§ **Given instruction**: Arrange the lines from the one containing "slide number 29" up to and including the one containing "(x=80, y=160)" as a numbered list, skipping blank lines. Leave the pictures out of your answer.

═══ Material for this exercise

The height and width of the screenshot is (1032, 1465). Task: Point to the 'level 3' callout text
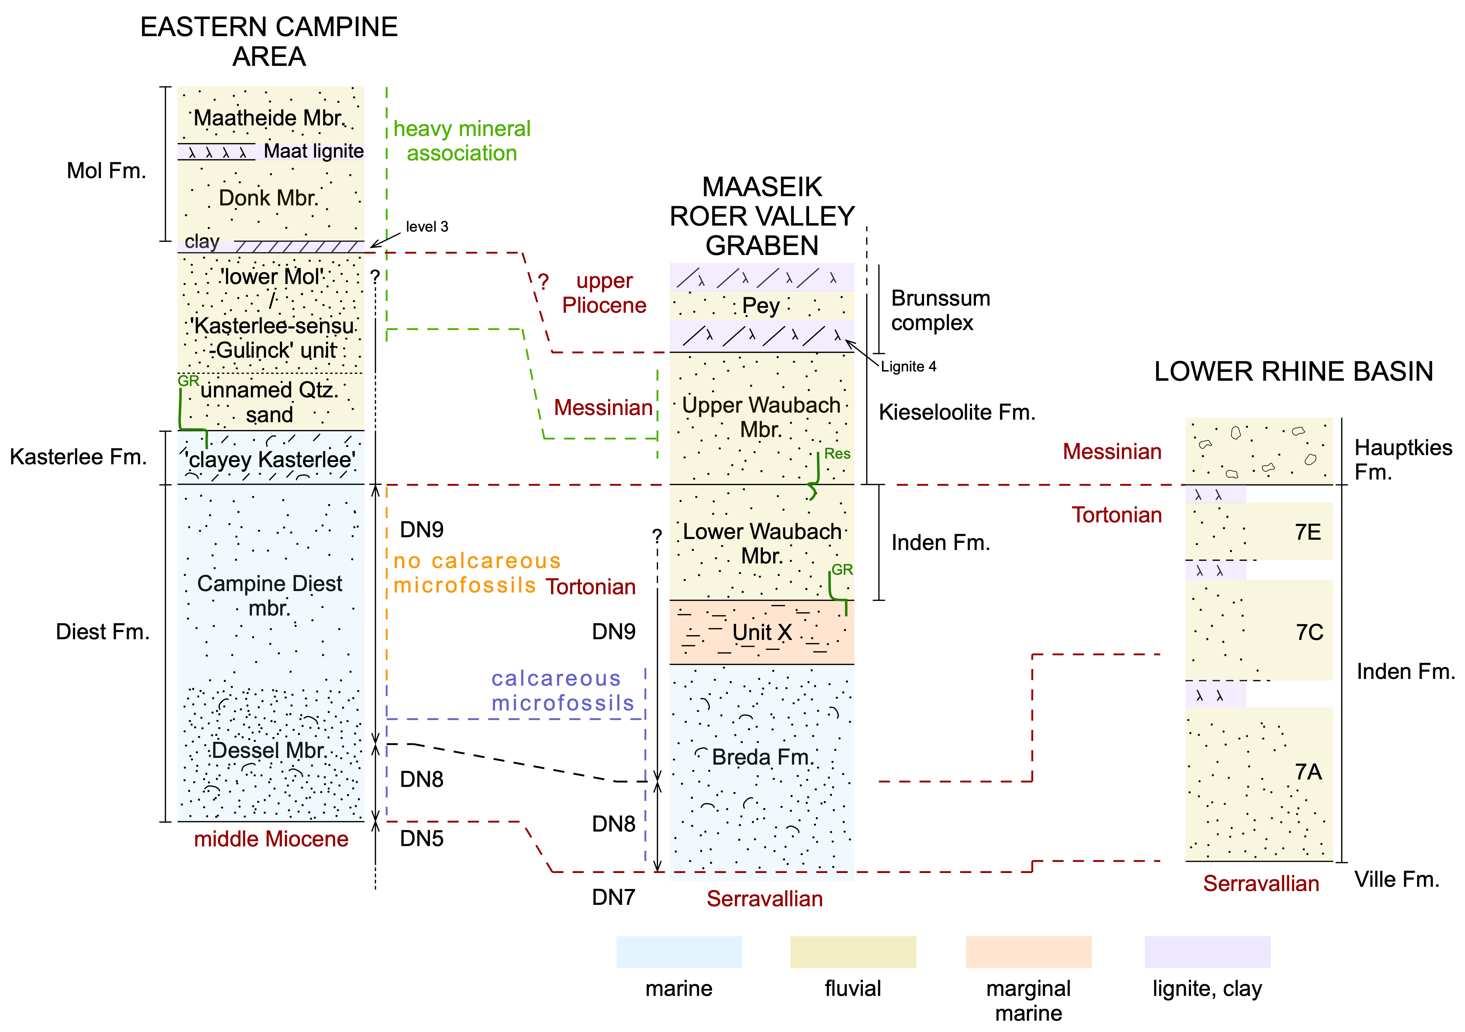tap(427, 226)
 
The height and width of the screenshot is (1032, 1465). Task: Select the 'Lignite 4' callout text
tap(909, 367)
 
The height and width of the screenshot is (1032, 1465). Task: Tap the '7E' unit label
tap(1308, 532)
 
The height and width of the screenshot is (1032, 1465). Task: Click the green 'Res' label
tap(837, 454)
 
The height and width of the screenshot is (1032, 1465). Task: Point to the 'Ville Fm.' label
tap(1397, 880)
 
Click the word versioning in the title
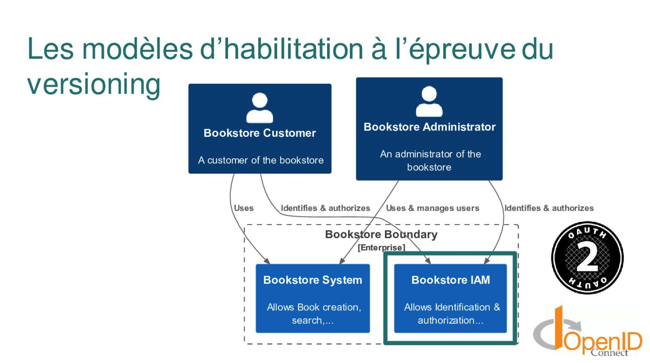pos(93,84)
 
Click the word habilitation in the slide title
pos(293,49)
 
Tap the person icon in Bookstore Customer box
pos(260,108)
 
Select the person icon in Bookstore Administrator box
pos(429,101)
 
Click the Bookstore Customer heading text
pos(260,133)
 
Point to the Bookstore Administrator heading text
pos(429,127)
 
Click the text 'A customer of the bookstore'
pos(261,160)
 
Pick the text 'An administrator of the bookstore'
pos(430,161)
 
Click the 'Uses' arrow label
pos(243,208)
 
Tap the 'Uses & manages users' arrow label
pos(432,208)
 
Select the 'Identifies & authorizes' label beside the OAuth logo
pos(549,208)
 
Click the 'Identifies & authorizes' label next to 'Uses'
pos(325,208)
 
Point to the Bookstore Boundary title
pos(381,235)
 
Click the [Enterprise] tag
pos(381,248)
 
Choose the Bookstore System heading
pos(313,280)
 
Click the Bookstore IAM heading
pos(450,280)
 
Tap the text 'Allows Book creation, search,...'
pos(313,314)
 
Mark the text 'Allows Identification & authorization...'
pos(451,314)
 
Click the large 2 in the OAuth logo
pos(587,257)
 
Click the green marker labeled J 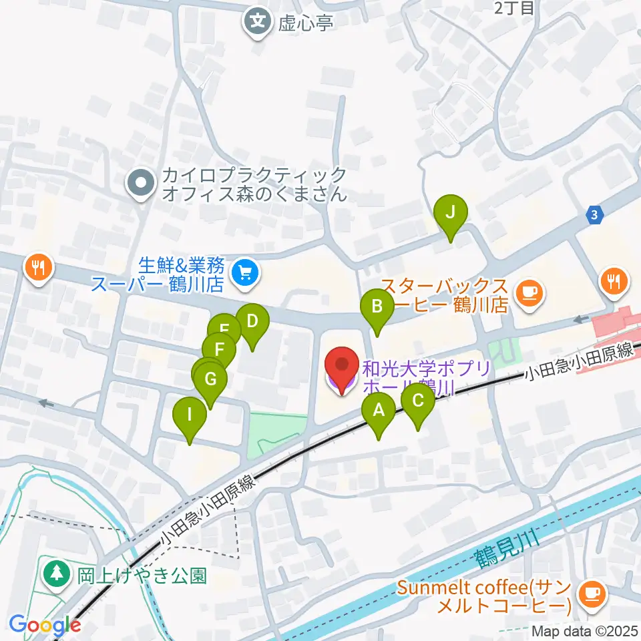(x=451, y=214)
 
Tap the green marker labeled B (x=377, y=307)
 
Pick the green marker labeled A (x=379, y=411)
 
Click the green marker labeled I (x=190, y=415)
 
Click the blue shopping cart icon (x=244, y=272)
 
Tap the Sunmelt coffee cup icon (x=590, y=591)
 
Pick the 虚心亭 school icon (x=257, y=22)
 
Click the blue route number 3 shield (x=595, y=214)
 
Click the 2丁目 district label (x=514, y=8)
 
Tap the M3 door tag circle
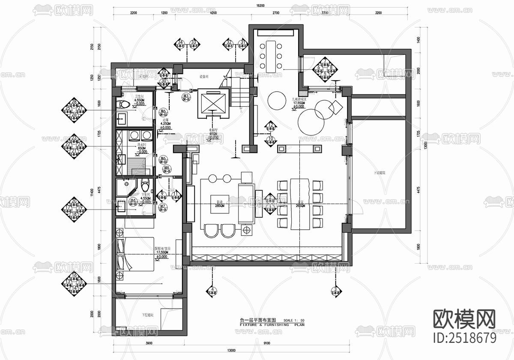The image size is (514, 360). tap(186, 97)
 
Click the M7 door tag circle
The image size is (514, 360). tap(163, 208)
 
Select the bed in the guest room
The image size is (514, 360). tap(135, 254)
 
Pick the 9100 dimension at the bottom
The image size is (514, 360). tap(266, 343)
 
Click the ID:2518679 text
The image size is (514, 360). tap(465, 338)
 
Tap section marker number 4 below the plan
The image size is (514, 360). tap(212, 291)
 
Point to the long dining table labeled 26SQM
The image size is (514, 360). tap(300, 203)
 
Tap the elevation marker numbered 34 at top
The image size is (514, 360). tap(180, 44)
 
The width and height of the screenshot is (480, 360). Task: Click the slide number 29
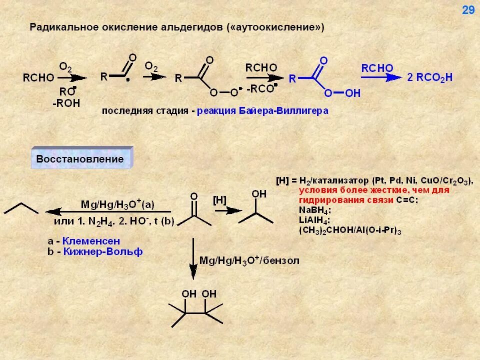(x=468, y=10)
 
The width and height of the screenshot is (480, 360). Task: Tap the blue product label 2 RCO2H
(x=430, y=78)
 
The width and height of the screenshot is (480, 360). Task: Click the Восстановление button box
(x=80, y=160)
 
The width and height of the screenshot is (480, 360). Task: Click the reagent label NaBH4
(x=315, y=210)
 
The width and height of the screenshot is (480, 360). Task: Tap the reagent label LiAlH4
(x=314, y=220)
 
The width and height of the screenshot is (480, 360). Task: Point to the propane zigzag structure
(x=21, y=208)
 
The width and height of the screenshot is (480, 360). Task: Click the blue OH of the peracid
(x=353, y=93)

══════

§ **Worked answer**:
1. The width and height of the screenshot is (480, 360). Task: Click the slide number 29
2. (x=468, y=10)
3. The width and height of the screenshot is (480, 360). Task: Tap the blue product label 2 RCO2H
4. (x=430, y=78)
5. The width and height of the screenshot is (480, 360). Task: Click the Восстановление button box
6. (x=80, y=160)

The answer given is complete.